Jeeva follows Divya to get some information on her for her suitor but she ends up falling for him and pursues him relentlessly. He avoids her, telling her that he is already in love with someone else and when cornered, reveals that it is Meenatchi.

This leads to some surprising revelations about Meenakshi's past. In the flashback, Meenatchi is a music student of Haridas. Haridas has a child, whose mother Banu died giving birth to him. Their mutual respect is mistaken for romance by her father Dharmalingam who is a zamindar and Haridas is killed in the fracas. Later Meena vows to live like a widow, taking care of Haridas' child. However, that very day, Jeeva and his parents were about to see Meenatchi as a prospective bride. When Jeeva sees this scene unfolding before his eyes, he starts admiring her courage.
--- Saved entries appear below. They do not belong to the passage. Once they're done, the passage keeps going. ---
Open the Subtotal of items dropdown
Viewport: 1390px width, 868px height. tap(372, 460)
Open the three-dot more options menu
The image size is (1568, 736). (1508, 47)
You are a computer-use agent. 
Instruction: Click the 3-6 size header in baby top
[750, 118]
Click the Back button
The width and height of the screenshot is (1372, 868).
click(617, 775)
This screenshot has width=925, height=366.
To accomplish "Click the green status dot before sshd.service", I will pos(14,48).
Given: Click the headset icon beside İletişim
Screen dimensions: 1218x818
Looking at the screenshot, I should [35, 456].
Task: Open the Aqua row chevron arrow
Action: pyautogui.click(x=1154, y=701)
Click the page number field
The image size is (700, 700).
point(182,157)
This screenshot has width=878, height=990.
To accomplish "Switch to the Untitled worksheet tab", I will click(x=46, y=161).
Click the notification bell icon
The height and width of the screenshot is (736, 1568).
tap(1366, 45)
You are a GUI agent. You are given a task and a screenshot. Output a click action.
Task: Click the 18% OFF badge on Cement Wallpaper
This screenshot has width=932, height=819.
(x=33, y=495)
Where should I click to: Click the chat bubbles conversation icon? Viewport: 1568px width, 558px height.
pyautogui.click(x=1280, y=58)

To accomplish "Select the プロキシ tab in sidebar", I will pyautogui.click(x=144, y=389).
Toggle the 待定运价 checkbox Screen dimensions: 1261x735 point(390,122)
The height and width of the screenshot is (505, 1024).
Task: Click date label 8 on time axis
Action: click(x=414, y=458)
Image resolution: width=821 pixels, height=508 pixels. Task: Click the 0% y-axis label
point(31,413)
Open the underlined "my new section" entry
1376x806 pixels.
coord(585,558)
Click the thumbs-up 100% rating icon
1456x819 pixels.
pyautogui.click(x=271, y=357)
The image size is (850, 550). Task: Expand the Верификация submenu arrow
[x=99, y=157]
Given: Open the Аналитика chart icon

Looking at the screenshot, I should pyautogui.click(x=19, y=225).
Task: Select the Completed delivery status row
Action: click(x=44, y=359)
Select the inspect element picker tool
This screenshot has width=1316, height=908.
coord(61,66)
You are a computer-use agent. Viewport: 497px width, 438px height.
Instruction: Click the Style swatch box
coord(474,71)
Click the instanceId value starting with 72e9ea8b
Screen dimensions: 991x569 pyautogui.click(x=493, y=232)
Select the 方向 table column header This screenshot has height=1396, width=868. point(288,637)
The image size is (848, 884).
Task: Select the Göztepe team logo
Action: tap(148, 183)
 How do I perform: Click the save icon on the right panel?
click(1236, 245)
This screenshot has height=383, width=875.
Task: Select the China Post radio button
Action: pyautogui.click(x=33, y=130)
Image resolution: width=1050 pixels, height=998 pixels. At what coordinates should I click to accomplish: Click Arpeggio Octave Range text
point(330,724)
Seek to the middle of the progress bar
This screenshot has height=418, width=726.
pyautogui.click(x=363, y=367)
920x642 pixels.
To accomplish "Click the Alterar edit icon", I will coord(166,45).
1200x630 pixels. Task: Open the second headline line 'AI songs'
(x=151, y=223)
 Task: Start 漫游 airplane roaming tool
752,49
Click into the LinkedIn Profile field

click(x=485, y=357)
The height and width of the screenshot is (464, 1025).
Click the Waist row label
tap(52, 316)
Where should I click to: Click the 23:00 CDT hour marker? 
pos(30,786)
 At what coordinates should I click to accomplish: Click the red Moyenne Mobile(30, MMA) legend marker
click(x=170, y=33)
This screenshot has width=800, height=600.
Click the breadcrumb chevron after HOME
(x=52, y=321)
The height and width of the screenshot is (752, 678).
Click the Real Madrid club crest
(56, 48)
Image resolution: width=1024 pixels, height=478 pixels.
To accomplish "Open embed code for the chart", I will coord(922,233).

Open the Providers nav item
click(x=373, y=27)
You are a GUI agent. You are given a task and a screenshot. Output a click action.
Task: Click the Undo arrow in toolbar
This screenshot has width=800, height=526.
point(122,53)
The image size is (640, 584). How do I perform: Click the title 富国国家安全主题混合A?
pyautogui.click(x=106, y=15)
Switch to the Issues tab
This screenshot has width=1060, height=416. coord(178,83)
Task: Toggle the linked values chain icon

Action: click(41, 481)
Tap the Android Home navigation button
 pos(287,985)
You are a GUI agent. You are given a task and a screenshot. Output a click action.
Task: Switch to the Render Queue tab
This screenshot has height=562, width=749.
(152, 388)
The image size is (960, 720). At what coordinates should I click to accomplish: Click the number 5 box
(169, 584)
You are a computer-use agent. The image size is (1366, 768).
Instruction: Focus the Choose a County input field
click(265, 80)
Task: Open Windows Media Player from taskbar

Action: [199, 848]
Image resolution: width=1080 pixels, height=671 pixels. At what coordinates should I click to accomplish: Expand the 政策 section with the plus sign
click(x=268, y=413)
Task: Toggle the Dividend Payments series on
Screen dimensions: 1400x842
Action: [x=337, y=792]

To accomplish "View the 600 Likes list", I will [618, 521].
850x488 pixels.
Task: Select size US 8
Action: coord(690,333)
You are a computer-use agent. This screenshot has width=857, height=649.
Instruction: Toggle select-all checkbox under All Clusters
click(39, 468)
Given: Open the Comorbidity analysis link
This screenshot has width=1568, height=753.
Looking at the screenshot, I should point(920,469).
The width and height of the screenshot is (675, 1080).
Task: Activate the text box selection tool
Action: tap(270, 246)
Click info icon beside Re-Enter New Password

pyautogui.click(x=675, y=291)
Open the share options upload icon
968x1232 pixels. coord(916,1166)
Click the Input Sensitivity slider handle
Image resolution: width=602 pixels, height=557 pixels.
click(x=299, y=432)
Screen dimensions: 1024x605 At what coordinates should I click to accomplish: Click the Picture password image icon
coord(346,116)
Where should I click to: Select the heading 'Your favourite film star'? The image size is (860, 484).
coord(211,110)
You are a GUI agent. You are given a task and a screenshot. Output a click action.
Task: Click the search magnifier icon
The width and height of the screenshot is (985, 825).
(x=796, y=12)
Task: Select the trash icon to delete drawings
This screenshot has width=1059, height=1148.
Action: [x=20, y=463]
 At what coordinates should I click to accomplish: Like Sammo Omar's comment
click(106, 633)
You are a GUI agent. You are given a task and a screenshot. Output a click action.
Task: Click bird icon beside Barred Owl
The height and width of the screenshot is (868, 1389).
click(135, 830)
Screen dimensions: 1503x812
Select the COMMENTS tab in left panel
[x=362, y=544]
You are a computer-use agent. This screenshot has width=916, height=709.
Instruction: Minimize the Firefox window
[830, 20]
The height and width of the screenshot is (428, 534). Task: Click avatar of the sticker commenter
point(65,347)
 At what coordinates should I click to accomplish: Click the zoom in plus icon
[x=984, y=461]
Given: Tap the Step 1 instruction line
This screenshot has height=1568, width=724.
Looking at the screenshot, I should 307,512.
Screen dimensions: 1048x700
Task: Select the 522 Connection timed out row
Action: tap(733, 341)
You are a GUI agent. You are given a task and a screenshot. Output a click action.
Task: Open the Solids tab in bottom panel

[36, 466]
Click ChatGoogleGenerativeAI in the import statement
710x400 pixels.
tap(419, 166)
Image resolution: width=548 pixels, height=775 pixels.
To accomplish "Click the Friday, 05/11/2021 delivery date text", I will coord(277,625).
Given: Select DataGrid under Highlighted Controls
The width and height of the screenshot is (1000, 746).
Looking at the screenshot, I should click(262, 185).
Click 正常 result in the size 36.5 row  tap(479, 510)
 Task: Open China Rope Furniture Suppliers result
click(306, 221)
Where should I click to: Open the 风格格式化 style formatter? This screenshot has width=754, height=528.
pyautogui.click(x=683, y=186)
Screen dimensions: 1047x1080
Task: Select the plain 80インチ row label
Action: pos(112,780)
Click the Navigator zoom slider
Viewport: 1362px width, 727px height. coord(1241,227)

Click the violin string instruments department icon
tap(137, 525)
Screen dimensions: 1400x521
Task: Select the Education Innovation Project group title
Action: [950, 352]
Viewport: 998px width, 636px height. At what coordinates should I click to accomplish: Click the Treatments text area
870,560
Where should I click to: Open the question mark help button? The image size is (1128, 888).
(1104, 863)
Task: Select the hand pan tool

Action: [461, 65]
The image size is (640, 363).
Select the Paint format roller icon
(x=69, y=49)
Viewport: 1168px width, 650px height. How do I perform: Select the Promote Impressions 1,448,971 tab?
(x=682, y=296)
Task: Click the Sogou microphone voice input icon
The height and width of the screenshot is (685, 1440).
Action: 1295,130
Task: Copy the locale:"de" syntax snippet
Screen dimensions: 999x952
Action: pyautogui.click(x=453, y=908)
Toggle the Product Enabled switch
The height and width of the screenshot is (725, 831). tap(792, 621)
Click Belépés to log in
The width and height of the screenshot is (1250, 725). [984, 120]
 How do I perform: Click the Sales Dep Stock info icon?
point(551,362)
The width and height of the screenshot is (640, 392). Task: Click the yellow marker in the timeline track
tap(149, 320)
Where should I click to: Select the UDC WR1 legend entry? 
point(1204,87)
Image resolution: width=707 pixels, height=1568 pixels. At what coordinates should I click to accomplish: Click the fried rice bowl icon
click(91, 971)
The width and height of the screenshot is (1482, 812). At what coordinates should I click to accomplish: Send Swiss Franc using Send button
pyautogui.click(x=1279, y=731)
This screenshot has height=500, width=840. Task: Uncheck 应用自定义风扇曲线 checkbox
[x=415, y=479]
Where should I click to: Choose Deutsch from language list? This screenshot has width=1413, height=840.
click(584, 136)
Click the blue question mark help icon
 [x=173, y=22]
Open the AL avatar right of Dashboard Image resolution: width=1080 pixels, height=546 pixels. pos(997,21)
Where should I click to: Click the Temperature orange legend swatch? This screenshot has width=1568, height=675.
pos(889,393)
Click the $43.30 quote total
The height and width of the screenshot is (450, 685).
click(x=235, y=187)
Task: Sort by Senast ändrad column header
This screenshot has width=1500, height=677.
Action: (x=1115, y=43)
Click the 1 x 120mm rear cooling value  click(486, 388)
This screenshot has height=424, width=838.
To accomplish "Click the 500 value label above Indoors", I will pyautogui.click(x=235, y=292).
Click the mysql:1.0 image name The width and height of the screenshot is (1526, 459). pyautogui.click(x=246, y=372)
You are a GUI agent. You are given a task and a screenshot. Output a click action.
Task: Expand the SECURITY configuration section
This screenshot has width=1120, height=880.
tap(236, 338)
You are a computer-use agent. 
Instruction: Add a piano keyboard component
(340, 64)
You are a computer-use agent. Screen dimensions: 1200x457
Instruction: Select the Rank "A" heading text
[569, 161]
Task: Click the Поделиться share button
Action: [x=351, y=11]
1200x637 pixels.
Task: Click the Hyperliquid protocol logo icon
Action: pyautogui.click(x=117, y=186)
Despite his parent's protests, he assures Meenatchi's father that he would make her change her mind and that he would marry her. But Meenatchi's world turns upside down when Divya's father, a staunch supporter of love marriage, kidnaps Nandu and asks Jeeva to marry Divya. Jeeva of course accepts and things are then resolved in the climax.

Cast 

Ajith Kumar as Jeeva
Meena as Meenakshi
Karthik as Haridas 
Malavika as Divya
Manivannan as Zamindar Rajadurai
Vadivelu as Subramani, Jeeva's friend
Chaplin Balu as Jeeva's friend 
Vijayakumar as Zamindar Dharmalingam, Meenakshi's father
Raj Kapoor as Ranjith, Divya's uncle (director)
Rajan P. Dev as Shanmugam,  Divya's father
Kovai Sarala as Saradha, Rajadurai's wife
C. R. Saraswathi as Colony neighbour
Crane Manohar
Bala Singh as Viswam,
Manobala as Poongavanam
Madhan Bob as Advocate Krishnan
Mayilswamy as Mani
Ambika as Janaki
Bhanupriya as Bhanu (guest appearance)
Raju Sundaram cameo in song "Meenatchi Meenatchi"
Japan Kumar (special appearance in the song "Udhayam Theatre")

Production 
During production, the producer M. Kajamydeen had attempted unsuccessfully to oust Ajith Kumar from the project and replace him with Prashanth. The producer and Ajith later clashed following the failure of their action film, Jana in 2004. Initially Vindhya was assigned to play Malavika's role in the film, but due to her commitment to Sangamam, she was later dropped from the project.

Release and reception 
The film won two Tamil Nadu State Awards with the Tamil Nadu State Film Award for Best Dialogue Writer going to Shivaram Gandhi while it also won the Tamil Nadu State Film Award for Best Film Portraying Woman in Good Light. The film was remade as Subhakaryam in Telugu and then also later remade in the Kannada language in 2009 as Rajakumari. Sandya Krishna of Indolink.com writes, "If you have nothing great to do and wish to sleep through the first half of a certain film and catch up watching the second half, Aanandha Poongaatrae is for you!" K. N. Vijiyan of New Straits Times, writes "Generally go for this movie if you are an Ajith, Karthik or Meena fan. It has star value and good comedy"

Soundtrack 

The music was composed by Deva, while lyrics were written by Vairamuthu and Ponniyin Selvan (Meenatchi Meenatchi).

References

External links 
 

Films set in Chennai
1999 films
Tamil films remade in other languages
1990s Tamil-language films
Films shot in Chennai
Indian romantic drama films
Films scored by Deva (composer)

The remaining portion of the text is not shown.